Я с недоумением слушал Веру Николаевну: я этого не ожидал.
Она смотрела на меня своим спокойным взором. Птицы так смотрят, когда не боятся.
– Я вам принесу книгу! – воскликнул я. (У меня в голове мелькнул недавно мной прочтенный «Фауст».)
Вера Николаевна тихонько вздохнула.
– Это… это не будет Жорж Санд? – спросила она не без робости.
– А! Значит, вы слыхали о ней? Ну, хоть бы она, что же за беда?.. Нет, я вам принесу другого автора. Ведь вы по-немецки не забыли?
– Нет, не забыла.
– Она говорит как немка, – подхватил Приимков.

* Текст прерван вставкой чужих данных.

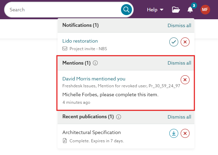Remove the Architectural Specification publication entry
218x155 pixels.
185,133
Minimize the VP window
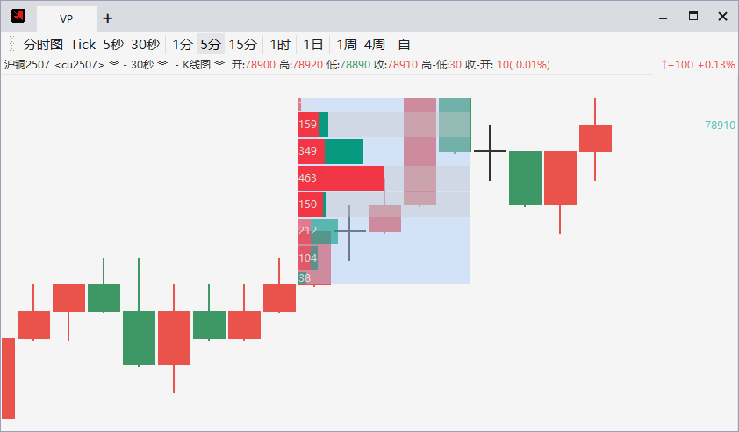The height and width of the screenshot is (432, 739). pyautogui.click(x=664, y=16)
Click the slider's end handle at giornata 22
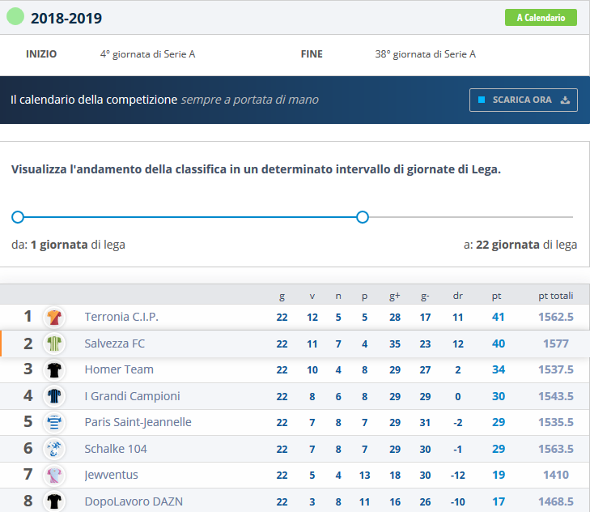This screenshot has width=590, height=512. (363, 217)
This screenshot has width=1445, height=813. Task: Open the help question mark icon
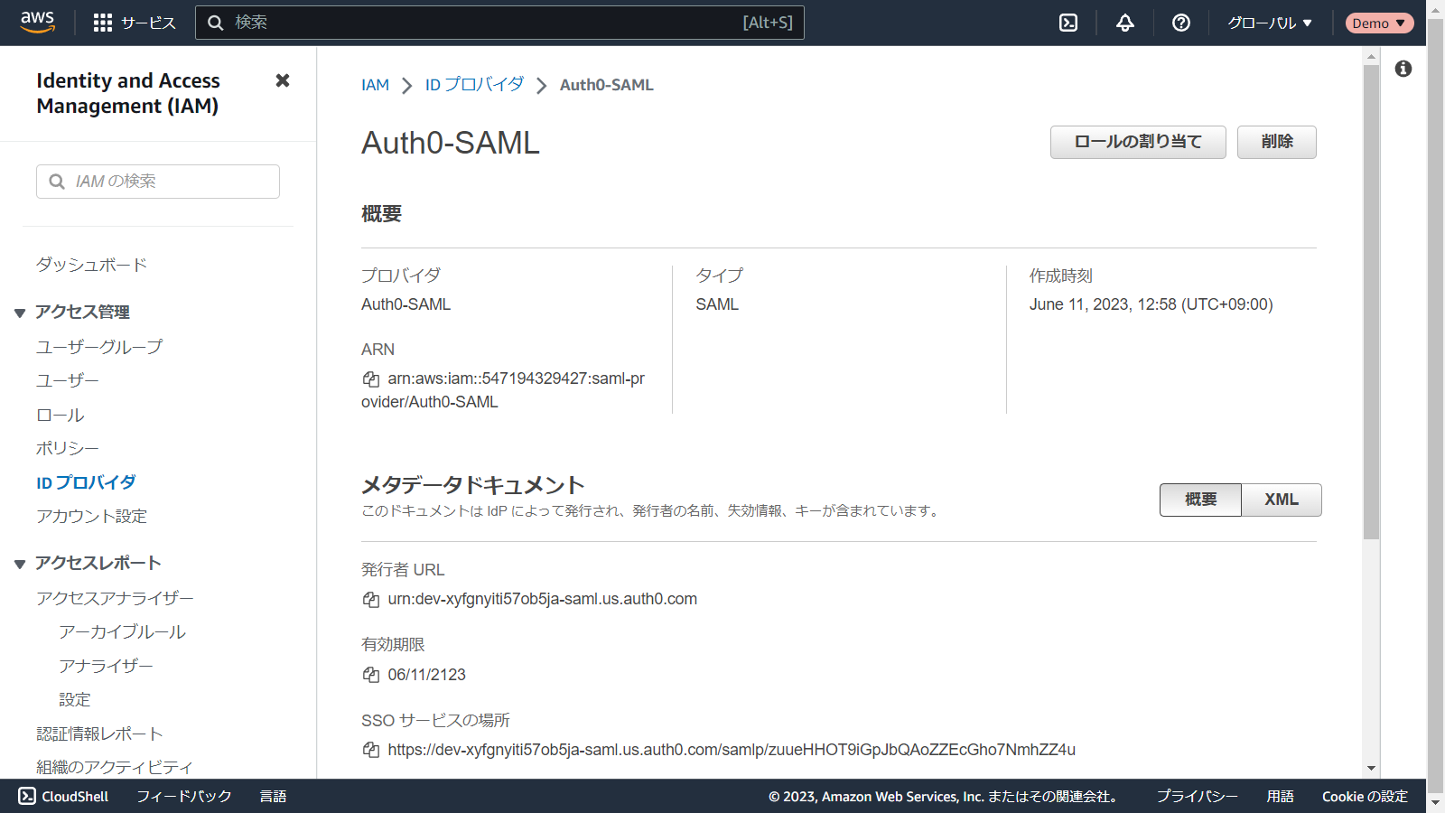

– Ну и прекрасно! Я вам принесу… да вот вы увидите, какую я вам удивительную вещь принесу.
– Ну, хорошо, увижу. А теперь пойдемте в сад, а то Наташе на месте не сидится.
Она надела круглую соломенную шляпу, детскую шляпу, точно такую же, какую надела ее дочь, только побольше немного, и мы отправились в сад. Я шел с ней рядом. На свежем воздухе, в тени высоких лип ее лицо мне показалось еще милее, особенно когда она слегка поворачивалась и закидывала голову, чтоб посмотреть на меня из-под края шляпки. Если бы не шедший за нами Приимков, если бы не прыгавшая перед нами девочка, я бы, право, мог подумать, что мне не тридцать пять лет, а двадцать три года; что я только собираюсь еще в Берлин, тем более что и сад, в котором мы находились, весьма походил на сад в имении Ельцовой. Я не удержался и передал мое впечатление Вере Николаевне.
– Мне все говорят, что я наружно мало изменилась, – отвечала она, – впрочем, я и внутренно осталась та же.
Мы подошли к небольшому китайскому домику.